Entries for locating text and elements
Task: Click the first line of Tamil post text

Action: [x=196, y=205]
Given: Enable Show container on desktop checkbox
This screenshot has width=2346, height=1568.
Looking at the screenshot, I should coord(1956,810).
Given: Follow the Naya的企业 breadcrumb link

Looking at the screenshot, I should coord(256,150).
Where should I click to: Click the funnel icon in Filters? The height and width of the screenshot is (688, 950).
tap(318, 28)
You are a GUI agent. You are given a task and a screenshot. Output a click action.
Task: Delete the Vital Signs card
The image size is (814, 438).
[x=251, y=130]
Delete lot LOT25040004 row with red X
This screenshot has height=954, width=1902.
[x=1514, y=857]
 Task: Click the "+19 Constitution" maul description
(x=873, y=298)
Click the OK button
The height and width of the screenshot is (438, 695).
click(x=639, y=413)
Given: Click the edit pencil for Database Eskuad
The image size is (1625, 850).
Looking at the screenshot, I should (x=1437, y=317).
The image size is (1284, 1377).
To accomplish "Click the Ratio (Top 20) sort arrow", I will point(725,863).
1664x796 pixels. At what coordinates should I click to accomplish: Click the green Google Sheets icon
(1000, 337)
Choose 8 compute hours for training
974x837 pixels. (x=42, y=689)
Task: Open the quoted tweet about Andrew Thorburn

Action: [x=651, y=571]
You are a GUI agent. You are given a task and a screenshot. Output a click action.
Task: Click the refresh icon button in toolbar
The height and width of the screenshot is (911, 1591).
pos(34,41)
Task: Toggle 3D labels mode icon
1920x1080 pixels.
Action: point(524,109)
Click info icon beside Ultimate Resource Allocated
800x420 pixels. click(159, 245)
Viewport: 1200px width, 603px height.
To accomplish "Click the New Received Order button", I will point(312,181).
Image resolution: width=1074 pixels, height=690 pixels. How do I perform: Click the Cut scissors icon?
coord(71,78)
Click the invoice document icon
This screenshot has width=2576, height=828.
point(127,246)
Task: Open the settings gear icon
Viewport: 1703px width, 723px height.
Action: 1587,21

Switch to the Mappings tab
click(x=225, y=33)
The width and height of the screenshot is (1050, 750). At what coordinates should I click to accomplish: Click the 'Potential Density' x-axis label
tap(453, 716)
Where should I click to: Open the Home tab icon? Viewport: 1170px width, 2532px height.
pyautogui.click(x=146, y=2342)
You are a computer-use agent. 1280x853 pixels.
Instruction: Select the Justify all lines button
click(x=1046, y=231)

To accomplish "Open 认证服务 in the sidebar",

GIVEN INSTRUCTION - Reproduce everything in the material from the line containing "Image resolution: width=1074" down to the line containing "tap(453, 716)", changing "gear" to "cog" and leaving all else as it stands.

SOLUTION TO THIS PROBLEM -
Image resolution: width=1074 pixels, height=690 pixels. How do I perform: Click the Cut scissors icon?
coord(71,78)
Click the invoice document icon
This screenshot has width=2576, height=828.
point(127,246)
Task: Open the settings cog icon
Viewport: 1703px width, 723px height.
Action: 1587,21

Switch to the Mappings tab
click(x=225, y=33)
The width and height of the screenshot is (1050, 750). At what coordinates should I click to accomplish: Click the 'Potential Density' x-axis label
tap(453, 716)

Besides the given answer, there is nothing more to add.